◆ WHAT TO WORK ON: Start at the line containing "Screen dimensions: 638x517" and transcribe every line exactly through the end of the records below, and only those lines.
Top of MATERIAL PROVIDED
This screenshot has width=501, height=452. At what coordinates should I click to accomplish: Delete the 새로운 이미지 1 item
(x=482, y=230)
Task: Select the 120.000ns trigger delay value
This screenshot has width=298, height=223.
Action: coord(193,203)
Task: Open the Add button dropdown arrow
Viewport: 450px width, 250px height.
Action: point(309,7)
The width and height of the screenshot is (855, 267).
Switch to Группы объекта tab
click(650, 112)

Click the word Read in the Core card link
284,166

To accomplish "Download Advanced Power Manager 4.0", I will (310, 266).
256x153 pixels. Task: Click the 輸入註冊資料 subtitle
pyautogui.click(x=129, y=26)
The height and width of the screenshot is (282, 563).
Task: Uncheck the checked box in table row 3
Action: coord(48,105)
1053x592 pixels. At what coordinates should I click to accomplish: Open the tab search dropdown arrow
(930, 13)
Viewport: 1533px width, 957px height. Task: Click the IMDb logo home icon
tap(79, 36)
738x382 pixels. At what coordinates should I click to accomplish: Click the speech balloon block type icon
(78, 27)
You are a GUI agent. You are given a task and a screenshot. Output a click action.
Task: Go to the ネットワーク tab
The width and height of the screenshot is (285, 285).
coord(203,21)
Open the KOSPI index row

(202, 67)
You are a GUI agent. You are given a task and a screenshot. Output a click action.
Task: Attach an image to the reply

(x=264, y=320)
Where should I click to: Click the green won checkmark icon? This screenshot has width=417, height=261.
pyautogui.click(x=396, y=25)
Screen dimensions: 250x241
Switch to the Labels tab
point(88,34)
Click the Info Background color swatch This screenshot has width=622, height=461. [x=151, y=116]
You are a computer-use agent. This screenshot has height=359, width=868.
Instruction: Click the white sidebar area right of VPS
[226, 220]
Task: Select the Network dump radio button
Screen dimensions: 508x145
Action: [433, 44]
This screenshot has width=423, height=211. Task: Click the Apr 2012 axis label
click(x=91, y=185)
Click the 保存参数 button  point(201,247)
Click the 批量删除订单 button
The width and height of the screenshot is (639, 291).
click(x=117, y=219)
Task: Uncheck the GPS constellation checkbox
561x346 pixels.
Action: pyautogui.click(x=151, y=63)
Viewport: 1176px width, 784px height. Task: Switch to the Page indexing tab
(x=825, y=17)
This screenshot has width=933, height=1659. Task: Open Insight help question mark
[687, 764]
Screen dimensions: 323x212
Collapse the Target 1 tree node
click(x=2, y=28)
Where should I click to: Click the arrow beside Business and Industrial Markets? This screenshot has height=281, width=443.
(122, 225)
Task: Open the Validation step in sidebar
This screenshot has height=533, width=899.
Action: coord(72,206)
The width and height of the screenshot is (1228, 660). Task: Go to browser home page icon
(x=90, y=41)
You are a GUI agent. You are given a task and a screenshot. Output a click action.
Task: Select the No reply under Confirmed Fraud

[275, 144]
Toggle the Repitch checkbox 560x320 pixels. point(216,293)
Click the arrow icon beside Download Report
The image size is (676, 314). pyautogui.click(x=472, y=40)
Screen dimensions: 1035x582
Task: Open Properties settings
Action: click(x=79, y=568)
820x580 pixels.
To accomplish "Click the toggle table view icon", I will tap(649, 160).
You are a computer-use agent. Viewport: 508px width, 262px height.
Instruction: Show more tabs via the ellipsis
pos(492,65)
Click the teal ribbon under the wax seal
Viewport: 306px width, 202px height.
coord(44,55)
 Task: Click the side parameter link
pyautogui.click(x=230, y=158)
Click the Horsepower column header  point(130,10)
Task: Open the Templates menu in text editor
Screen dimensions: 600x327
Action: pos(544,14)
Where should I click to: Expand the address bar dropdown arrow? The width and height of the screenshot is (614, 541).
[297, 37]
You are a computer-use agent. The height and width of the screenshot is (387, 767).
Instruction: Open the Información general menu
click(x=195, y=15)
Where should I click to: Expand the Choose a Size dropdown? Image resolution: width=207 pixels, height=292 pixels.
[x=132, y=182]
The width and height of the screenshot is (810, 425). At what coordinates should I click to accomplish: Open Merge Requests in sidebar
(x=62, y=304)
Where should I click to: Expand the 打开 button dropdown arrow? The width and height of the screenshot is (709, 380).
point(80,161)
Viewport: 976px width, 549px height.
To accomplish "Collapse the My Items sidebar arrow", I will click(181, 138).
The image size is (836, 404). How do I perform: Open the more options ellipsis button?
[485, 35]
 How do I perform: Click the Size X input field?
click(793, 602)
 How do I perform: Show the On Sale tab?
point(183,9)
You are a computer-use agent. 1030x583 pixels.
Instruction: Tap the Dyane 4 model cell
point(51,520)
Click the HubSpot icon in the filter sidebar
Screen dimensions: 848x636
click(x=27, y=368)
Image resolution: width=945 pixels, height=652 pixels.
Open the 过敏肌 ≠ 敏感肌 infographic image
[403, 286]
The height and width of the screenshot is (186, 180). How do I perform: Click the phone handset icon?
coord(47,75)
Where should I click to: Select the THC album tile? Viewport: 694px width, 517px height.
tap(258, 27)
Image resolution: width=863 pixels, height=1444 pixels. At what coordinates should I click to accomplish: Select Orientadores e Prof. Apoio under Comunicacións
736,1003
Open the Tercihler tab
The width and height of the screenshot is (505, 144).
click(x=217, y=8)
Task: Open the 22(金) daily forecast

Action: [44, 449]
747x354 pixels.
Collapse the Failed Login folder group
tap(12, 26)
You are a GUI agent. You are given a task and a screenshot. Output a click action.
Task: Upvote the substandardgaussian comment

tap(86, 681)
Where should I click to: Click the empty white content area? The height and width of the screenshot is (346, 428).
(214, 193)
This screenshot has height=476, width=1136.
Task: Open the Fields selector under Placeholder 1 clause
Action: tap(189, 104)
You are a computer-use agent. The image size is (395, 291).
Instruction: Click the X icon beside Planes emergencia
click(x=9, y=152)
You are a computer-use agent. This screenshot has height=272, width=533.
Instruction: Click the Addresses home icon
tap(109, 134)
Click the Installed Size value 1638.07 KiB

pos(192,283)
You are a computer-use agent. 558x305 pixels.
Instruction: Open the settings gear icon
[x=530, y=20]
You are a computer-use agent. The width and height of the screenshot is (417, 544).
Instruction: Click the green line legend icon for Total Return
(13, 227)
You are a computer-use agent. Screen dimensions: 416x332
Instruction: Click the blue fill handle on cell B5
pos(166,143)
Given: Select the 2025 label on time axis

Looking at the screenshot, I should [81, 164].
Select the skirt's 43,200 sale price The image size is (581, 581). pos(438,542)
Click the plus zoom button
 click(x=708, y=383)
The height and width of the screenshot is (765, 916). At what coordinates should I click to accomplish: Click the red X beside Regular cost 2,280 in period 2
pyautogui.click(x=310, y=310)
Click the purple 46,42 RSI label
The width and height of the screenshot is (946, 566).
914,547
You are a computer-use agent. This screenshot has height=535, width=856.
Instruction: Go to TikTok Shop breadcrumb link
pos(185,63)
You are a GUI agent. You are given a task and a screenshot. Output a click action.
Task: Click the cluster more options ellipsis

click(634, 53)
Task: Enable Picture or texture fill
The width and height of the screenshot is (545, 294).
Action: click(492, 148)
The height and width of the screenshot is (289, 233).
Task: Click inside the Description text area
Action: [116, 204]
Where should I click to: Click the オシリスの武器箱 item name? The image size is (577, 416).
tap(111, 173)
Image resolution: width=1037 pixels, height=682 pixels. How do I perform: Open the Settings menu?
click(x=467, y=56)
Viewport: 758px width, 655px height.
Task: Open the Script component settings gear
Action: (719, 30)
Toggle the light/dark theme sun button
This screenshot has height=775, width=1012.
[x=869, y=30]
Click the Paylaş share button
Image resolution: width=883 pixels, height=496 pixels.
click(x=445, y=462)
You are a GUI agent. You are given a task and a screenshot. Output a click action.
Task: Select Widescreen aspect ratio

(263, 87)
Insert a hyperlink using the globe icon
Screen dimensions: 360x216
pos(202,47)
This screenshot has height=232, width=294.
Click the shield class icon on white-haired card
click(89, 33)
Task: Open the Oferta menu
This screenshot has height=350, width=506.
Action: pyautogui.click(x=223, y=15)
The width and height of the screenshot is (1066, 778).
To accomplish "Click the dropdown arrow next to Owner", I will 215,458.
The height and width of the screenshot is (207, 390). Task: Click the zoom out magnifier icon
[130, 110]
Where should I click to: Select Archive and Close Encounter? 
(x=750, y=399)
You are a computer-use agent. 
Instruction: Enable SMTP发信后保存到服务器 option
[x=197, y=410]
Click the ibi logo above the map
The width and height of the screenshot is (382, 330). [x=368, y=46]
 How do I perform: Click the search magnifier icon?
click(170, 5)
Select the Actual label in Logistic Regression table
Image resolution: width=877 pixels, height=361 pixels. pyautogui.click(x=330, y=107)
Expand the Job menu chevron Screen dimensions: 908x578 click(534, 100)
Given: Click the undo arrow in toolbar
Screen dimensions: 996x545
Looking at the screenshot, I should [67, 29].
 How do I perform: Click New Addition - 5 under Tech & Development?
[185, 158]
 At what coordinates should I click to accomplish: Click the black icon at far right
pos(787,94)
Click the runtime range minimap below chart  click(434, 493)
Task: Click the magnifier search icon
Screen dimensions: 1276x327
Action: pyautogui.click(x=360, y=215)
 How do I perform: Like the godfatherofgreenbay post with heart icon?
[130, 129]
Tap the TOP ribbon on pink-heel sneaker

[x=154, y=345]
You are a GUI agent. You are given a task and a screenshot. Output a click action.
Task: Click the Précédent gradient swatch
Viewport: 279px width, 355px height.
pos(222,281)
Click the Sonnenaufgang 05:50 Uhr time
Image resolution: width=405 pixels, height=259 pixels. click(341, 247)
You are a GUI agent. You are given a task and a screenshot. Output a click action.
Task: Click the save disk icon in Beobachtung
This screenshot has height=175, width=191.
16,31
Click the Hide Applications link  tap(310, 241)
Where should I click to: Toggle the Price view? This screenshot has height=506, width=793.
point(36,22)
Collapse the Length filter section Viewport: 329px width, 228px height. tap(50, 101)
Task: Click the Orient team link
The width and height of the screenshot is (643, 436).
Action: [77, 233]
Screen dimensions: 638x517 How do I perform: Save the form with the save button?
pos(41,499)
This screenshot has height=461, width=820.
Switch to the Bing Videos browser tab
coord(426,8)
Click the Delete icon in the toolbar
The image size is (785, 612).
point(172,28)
Bottom of MATERIAL PROVIDED
◆ EXERCISE ANSWER:
Screen dimensions: 638x517 How do I perform: Save the form with the save button?
pos(41,499)
This screenshot has height=461, width=820.
Switch to the Bing Videos browser tab
coord(426,8)
Click the Delete icon in the toolbar
The image size is (785, 612).
point(172,28)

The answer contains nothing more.